A new vaccine candidate was made by producing the poliovirus capsid protein VP1 in the chloroplast of tobacco plants (nuclear-directed antigen synthesis is often inefficient). VP1 was fused to the cholera toxin B (CTB) subunit which allows good transmucosal delivery of the protein. Leaves were freeze dried, ground to a powder, mixed with saline and fed to mice after subcutaneous inoculation with IPV. The results show that boosting with the plant-derived VP1-CTB protein lead to higher antibody neutralizing titers (against all three poliovirus serotypes) both in the blood and in fecal extracts, compared with mice inoculated with IPV alone.

The VP1-CTP protein within lyophilized plant cells was stable for 8 months at ambient temperatures. If immunogenicity is maintained under these conditions, it would eliminate the need for a cold chain to maintain vaccine potency, an important achievement.

The authors propose that plant-produced VP1-CTP protein could substitute for IPV once the use of OPV is discontinued. Whether this suggestion is true depends on confirmation, by clinical trial, of these findings in humans.
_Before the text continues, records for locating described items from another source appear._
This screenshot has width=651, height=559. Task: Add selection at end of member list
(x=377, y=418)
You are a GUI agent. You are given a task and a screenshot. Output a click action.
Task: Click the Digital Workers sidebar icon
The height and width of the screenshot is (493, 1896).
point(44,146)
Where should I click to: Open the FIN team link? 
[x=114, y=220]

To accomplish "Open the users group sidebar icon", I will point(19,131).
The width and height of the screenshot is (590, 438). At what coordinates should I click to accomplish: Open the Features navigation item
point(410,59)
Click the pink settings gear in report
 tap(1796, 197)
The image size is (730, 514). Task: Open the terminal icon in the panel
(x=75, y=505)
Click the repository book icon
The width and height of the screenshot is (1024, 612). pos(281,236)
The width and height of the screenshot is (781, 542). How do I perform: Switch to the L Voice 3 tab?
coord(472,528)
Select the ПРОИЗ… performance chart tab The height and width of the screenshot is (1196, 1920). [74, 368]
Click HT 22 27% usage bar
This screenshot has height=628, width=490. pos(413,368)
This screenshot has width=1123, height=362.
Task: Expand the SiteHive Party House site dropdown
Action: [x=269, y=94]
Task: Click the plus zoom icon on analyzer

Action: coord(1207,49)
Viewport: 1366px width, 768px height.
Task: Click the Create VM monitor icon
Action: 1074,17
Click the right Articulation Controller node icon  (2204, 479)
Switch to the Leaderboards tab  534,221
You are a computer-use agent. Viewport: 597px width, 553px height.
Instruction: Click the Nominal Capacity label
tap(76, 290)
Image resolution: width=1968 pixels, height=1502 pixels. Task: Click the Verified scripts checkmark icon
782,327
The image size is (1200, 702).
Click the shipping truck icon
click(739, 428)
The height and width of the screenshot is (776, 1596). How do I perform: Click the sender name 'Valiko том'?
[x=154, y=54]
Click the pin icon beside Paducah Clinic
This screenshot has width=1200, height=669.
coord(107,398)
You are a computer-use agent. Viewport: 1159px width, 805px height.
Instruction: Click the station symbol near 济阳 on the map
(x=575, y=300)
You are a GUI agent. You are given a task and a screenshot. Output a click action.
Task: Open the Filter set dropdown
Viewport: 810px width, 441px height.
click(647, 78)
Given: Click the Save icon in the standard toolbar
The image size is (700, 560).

Furthermore, oral administration of VP1-CTP plant cells alone produces no serum neutralizing antibodies, and whether VP1-CTP boosts immunity in OPV recipients remains to be determined. Because VP1-CTP does not provide protection in children who have never received IPV or OPV, it cannot be used if poliovirus circulation continues indefinitely in the face of a growing cohort that has not been immunized with IPV or OPV. Nevertheless the technology has promise for the development of other vaccines that are inexpensive and do not need low temperature storage.